Scan the records beneath this line for the line holding "Screenshot is 311x2576." and the line holding "кино (199, 121)", then transcribe exactly those two and all lines between.
[[ Available data open ]]
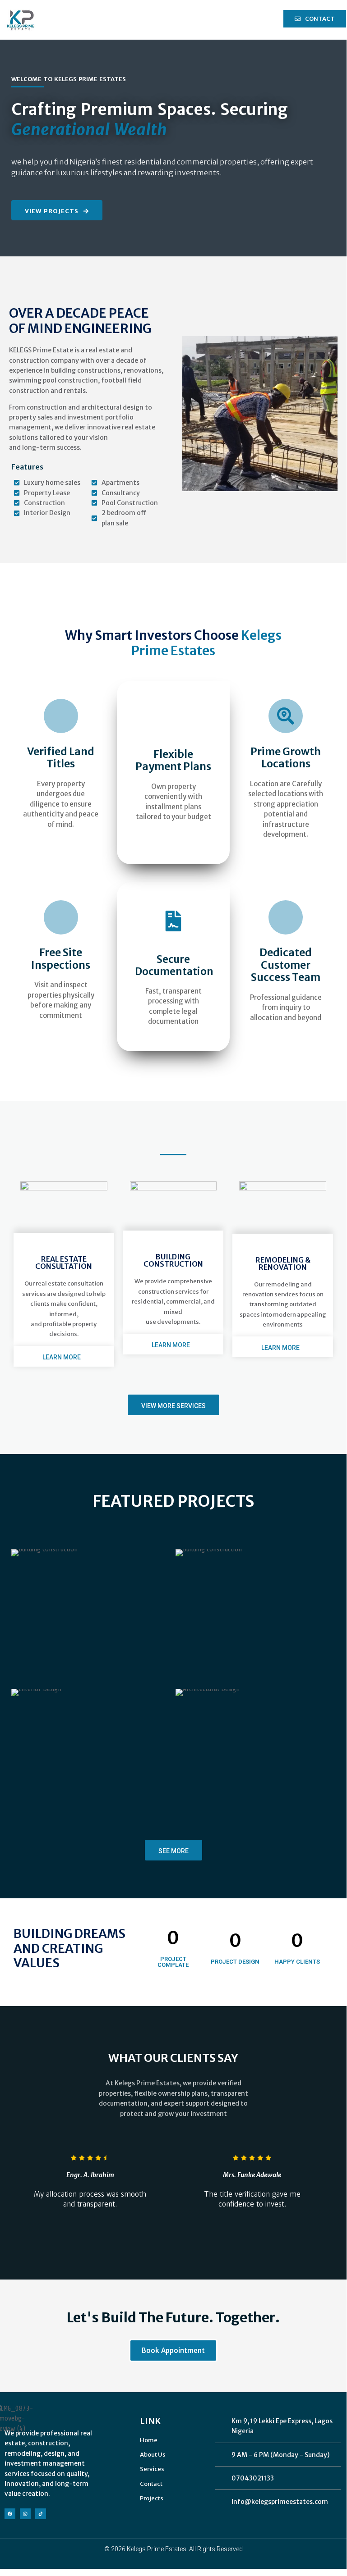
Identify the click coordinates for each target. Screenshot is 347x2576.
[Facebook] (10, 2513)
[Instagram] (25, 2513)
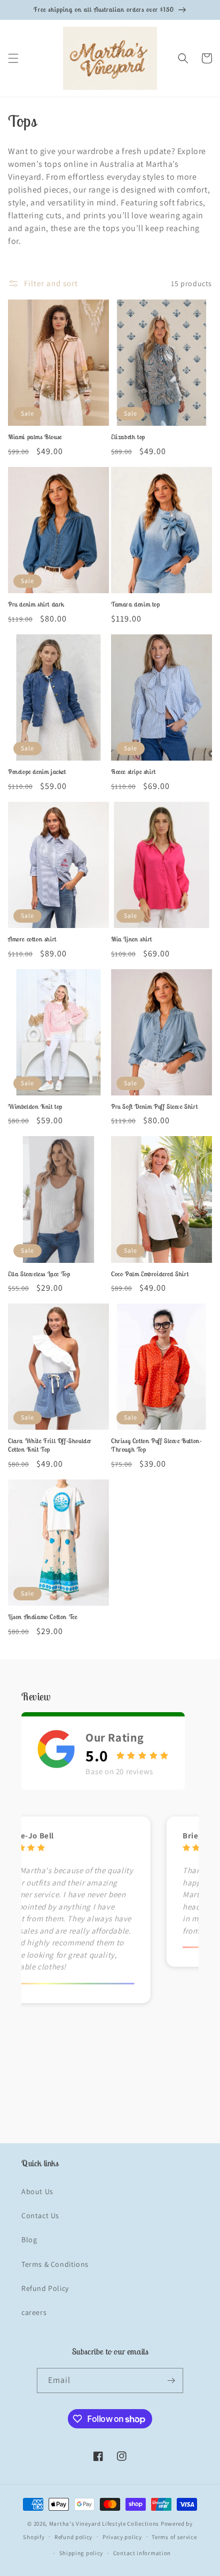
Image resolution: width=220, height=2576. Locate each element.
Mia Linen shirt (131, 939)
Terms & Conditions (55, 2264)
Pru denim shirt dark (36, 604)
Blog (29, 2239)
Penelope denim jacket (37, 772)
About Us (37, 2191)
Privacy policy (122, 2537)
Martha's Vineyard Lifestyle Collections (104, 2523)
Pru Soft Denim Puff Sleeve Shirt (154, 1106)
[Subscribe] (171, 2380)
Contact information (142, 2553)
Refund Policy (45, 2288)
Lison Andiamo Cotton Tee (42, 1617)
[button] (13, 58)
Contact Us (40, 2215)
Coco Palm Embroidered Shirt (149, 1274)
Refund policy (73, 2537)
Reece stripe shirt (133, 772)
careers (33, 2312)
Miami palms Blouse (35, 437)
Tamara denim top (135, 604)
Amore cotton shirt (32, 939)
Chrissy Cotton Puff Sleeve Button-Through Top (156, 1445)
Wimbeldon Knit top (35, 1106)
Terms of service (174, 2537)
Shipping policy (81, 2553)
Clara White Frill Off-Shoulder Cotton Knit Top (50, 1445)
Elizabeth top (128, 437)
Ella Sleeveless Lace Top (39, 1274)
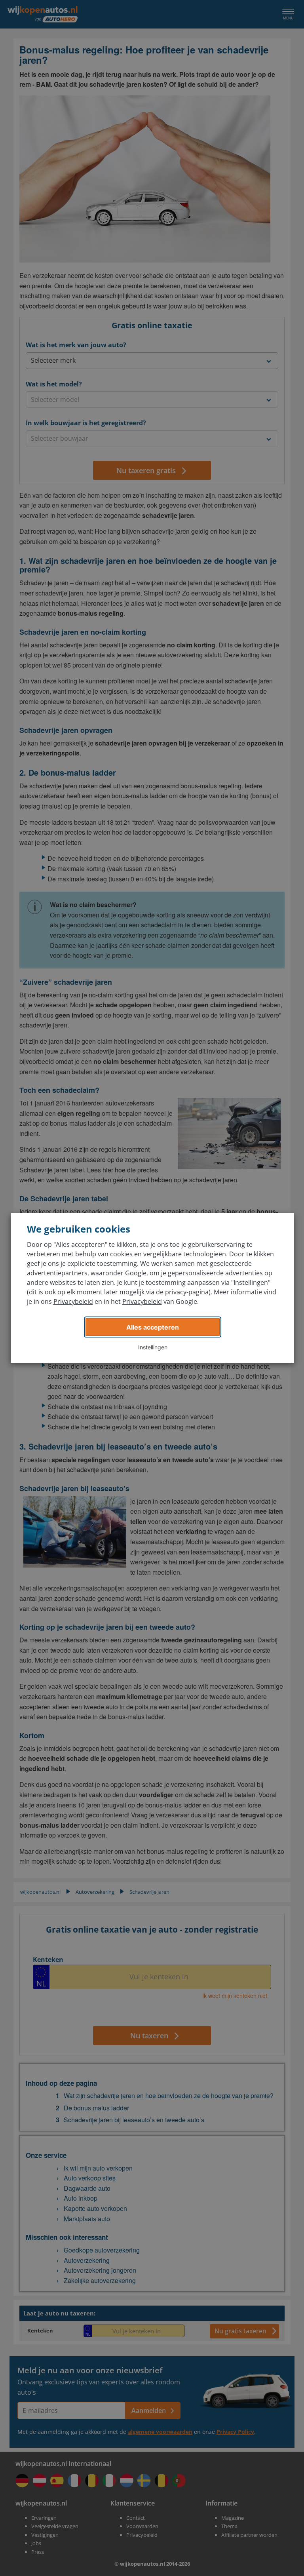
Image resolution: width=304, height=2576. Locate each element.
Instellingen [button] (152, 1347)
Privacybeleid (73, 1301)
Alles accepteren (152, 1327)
[[ Available data closed ]]
[[ Available data open ]]
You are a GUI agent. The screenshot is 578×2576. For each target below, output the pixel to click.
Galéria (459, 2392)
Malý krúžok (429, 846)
[[ Available data closed ]]
[[ Available data open ]]
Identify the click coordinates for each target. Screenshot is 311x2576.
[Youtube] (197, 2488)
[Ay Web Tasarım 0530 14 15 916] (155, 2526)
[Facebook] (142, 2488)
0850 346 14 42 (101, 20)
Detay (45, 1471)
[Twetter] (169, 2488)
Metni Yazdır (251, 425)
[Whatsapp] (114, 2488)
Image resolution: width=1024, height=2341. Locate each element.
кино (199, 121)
[[ Available data closed ]]
Result for this exercise:
Identify the click coordinates for each target. Screenshot is 311x2576.
[Youtube] (197, 2488)
[Ay Web Tasarım 0530 14 15 916] (155, 2526)
[Facebook] (142, 2488)
0850 346 14 42 (101, 20)
Detay (45, 1471)
[Twetter] (169, 2488)
Metni Yazdır (251, 425)
[Whatsapp] (114, 2488)
Image resolution: width=1024, height=2341. Locate each element.
кино (199, 121)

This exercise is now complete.